# Goal of the exercise
Produce an exact copy of all the records.

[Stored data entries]
+ + + + +
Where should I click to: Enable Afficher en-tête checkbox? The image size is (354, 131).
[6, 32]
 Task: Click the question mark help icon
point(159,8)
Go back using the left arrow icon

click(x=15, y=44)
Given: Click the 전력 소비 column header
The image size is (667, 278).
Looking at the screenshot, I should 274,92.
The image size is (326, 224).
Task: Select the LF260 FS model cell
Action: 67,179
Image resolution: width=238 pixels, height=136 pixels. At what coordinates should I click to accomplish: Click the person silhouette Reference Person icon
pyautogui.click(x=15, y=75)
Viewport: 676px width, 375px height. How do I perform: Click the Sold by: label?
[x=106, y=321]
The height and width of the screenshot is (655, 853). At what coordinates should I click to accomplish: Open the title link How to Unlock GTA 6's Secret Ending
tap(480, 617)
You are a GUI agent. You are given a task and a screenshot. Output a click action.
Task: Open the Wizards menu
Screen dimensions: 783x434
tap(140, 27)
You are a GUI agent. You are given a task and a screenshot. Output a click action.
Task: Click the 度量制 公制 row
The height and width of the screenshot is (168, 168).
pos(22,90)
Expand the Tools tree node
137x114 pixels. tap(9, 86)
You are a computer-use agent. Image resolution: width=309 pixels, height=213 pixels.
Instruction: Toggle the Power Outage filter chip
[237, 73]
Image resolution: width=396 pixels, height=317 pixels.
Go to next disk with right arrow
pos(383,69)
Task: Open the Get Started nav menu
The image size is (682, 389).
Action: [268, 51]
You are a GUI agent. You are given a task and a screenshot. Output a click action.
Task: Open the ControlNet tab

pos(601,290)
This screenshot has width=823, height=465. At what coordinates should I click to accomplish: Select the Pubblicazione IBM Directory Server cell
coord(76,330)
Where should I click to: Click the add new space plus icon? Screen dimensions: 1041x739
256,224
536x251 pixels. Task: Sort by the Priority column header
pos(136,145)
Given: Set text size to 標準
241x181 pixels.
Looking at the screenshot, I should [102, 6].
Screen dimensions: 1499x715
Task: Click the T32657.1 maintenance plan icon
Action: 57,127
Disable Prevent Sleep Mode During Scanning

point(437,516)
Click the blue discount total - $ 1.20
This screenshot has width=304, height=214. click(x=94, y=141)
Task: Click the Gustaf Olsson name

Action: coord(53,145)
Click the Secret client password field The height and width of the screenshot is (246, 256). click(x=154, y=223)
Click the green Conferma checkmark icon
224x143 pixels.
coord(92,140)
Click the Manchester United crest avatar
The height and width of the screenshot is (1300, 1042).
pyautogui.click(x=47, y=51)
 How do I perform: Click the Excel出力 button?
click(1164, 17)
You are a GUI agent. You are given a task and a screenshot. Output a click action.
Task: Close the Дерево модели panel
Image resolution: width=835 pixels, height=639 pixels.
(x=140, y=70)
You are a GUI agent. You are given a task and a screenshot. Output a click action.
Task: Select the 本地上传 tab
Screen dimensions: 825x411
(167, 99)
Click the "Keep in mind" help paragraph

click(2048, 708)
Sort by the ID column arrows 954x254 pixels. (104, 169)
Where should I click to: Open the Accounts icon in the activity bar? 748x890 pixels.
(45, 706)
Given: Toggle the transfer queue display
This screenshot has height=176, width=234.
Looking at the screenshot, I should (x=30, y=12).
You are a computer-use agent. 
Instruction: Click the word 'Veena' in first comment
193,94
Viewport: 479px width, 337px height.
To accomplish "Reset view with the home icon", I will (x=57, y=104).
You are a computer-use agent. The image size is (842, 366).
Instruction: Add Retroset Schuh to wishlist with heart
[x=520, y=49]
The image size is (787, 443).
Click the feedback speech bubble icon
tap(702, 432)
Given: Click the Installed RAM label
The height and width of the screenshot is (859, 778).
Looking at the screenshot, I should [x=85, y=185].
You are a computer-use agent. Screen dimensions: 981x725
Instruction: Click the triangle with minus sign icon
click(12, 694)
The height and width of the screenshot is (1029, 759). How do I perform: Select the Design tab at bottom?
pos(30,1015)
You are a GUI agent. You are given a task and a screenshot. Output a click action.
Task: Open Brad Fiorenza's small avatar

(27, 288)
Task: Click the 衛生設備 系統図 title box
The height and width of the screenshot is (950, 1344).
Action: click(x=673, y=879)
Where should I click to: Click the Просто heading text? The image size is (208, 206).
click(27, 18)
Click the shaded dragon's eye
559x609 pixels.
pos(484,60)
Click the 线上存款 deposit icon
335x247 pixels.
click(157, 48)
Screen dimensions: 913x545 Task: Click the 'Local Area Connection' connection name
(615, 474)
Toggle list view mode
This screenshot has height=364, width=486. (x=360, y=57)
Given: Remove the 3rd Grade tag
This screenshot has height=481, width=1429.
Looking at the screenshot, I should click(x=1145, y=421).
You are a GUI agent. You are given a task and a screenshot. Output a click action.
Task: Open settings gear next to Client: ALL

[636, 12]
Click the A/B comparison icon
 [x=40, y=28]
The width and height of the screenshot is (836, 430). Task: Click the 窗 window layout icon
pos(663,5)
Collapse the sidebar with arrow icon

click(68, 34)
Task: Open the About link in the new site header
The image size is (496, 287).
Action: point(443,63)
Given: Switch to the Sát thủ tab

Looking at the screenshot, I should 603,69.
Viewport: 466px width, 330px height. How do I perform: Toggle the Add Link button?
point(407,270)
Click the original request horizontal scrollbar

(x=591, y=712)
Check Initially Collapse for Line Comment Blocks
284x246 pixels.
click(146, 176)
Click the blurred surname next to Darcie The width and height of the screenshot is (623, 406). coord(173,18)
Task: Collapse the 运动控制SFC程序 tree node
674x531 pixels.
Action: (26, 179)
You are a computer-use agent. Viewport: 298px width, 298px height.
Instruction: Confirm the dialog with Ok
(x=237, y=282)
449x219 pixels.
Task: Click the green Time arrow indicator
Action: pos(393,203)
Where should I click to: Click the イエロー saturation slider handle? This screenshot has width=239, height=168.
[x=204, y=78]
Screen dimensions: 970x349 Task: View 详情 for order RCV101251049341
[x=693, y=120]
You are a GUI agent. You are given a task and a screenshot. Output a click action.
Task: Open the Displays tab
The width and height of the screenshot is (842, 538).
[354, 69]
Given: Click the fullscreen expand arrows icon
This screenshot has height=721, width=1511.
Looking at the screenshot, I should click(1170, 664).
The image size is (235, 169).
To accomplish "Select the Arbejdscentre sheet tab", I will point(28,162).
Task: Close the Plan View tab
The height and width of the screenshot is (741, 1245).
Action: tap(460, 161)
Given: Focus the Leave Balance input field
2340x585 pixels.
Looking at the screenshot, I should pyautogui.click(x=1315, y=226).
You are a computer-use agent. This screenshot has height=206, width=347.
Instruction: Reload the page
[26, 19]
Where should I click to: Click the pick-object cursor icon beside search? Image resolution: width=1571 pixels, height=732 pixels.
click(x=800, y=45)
+ + + + +
# Solution for this exercise
Where should I click to: Enable Afficher en-tête checkbox? The image size is (354, 131).
[6, 32]
 Task: Click the question mark help icon
point(159,8)
Go back using the left arrow icon

click(x=15, y=44)
Given: Click the 전력 소비 column header
The image size is (667, 278).
Looking at the screenshot, I should 274,92.
The image size is (326, 224).
Task: Select the LF260 FS model cell
Action: 67,179
Image resolution: width=238 pixels, height=136 pixels. At what coordinates should I click to accomplish: Click the person silhouette Reference Person icon
pyautogui.click(x=15, y=75)
Viewport: 676px width, 375px height. How do I perform: Click the Sold by: label?
[x=106, y=321]
The height and width of the screenshot is (655, 853). At what coordinates should I click to accomplish: Open the title link How to Unlock GTA 6's Secret Ending
tap(480, 617)
You are a GUI agent. You are given a task and a screenshot. Output a click action.
Task: Open the Wizards menu
Screen dimensions: 783x434
tap(140, 27)
You are a GUI agent. You are given a task and a screenshot. Output a click action.
Task: Click the 度量制 公制 row
The height and width of the screenshot is (168, 168).
pos(22,90)
Expand the Tools tree node
137x114 pixels. tap(9, 86)
You are a computer-use agent. Image resolution: width=309 pixels, height=213 pixels.
Instruction: Toggle the Power Outage filter chip
[237, 73]
Image resolution: width=396 pixels, height=317 pixels.
Go to next disk with right arrow
pos(383,69)
Task: Open the Get Started nav menu
The image size is (682, 389).
Action: [268, 51]
You are a GUI agent. You are given a task and a screenshot. Output a click action.
Task: Open the ControlNet tab

pos(601,290)
This screenshot has width=823, height=465. At what coordinates should I click to accomplish: Select the Pubblicazione IBM Directory Server cell
coord(76,330)
Where should I click to: Click the add new space plus icon? Screen dimensions: 1041x739
256,224
536x251 pixels. Task: Sort by the Priority column header
pos(136,145)
Given: Set text size to 標準
241x181 pixels.
Looking at the screenshot, I should [102, 6].
Screen dimensions: 1499x715
Task: Click the T32657.1 maintenance plan icon
Action: 57,127
Disable Prevent Sleep Mode During Scanning

point(437,516)
Click the blue discount total - $ 1.20
This screenshot has width=304, height=214. click(x=94, y=141)
Task: Click the Gustaf Olsson name

Action: coord(53,145)
Click the Secret client password field The height and width of the screenshot is (246, 256). click(x=154, y=223)
Click the green Conferma checkmark icon
224x143 pixels.
coord(92,140)
Click the Manchester United crest avatar
The height and width of the screenshot is (1300, 1042).
pyautogui.click(x=47, y=51)
 How do I perform: Click the Excel出力 button?
click(1164, 17)
You are a GUI agent. You are given a task and a screenshot. Output a click action.
Task: Close the Дерево модели panel
Image resolution: width=835 pixels, height=639 pixels.
(x=140, y=70)
You are a GUI agent. You are given a task and a screenshot. Output a click action.
Task: Select the 本地上传 tab
Screen dimensions: 825x411
(167, 99)
Click the "Keep in mind" help paragraph

click(2048, 708)
Sort by the ID column arrows 954x254 pixels. (104, 169)
Where should I click to: Open the Accounts icon in the activity bar? 748x890 pixels.
(45, 706)
Given: Toggle the transfer queue display
This screenshot has height=176, width=234.
Looking at the screenshot, I should (x=30, y=12).
You are a computer-use agent. 
Instruction: Click the word 'Veena' in first comment
193,94
Viewport: 479px width, 337px height.
To accomplish "Reset view with the home icon", I will (x=57, y=104).
You are a computer-use agent. The image size is (842, 366).
Instruction: Add Retroset Schuh to wishlist with heart
[x=520, y=49]
The image size is (787, 443).
Click the feedback speech bubble icon
tap(702, 432)
Given: Click the Installed RAM label
The height and width of the screenshot is (859, 778).
Looking at the screenshot, I should [x=85, y=185].
You are a computer-use agent. Screen dimensions: 981x725
Instruction: Click the triangle with minus sign icon
click(12, 694)
The height and width of the screenshot is (1029, 759). How do I perform: Select the Design tab at bottom?
pos(30,1015)
You are a GUI agent. You are given a task and a screenshot. Output a click action.
Task: Open Brad Fiorenza's small avatar

(27, 288)
Task: Click the 衛生設備 系統図 title box
The height and width of the screenshot is (950, 1344).
Action: click(x=673, y=879)
Where should I click to: Click the Просто heading text? The image size is (208, 206).
click(27, 18)
Click the shaded dragon's eye
559x609 pixels.
pos(484,60)
Click the 线上存款 deposit icon
335x247 pixels.
click(157, 48)
Screen dimensions: 913x545 Task: Click the 'Local Area Connection' connection name
(615, 474)
Toggle list view mode
This screenshot has height=364, width=486. (x=360, y=57)
Given: Remove the 3rd Grade tag
This screenshot has height=481, width=1429.
Looking at the screenshot, I should click(x=1145, y=421).
You are a GUI agent. You are given a task and a screenshot. Output a click action.
Task: Open settings gear next to Client: ALL

[636, 12]
Click the A/B comparison icon
 [x=40, y=28]
The width and height of the screenshot is (836, 430). Task: Click the 窗 window layout icon
pos(663,5)
Collapse the sidebar with arrow icon

click(68, 34)
Task: Open the About link in the new site header
The image size is (496, 287).
Action: point(443,63)
Given: Switch to the Sát thủ tab

Looking at the screenshot, I should 603,69.
Viewport: 466px width, 330px height. How do I perform: Toggle the Add Link button?
point(407,270)
Click the original request horizontal scrollbar

(x=591, y=712)
Check Initially Collapse for Line Comment Blocks
284x246 pixels.
click(146, 176)
Click the blurred surname next to Darcie The width and height of the screenshot is (623, 406). coord(173,18)
Task: Collapse the 运动控制SFC程序 tree node
674x531 pixels.
Action: (26, 179)
You are a computer-use agent. Viewport: 298px width, 298px height.
Instruction: Confirm the dialog with Ok
(x=237, y=282)
449x219 pixels.
Task: Click the green Time arrow indicator
Action: pos(393,203)
Where should I click to: Click the イエロー saturation slider handle? This screenshot has width=239, height=168.
[x=204, y=78]
Screen dimensions: 970x349 Task: View 详情 for order RCV101251049341
[x=693, y=120]
You are a GUI agent. You are given a task and a screenshot. Output a click action.
Task: Open the Displays tab
The width and height of the screenshot is (842, 538).
[354, 69]
Given: Click the fullscreen expand arrows icon
This screenshot has height=721, width=1511.
Looking at the screenshot, I should click(1170, 664).
The image size is (235, 169).
To accomplish "Select the Arbejdscentre sheet tab", I will point(28,162).
Task: Close the Plan View tab
The height and width of the screenshot is (741, 1245).
Action: tap(460, 161)
Given: Focus the Leave Balance input field
2340x585 pixels.
Looking at the screenshot, I should pyautogui.click(x=1315, y=226).
You are a computer-use agent. This screenshot has height=206, width=347.
Instruction: Reload the page
[26, 19]
Where should I click to: Click the pick-object cursor icon beside search? Image resolution: width=1571 pixels, height=732 pixels.
click(x=800, y=45)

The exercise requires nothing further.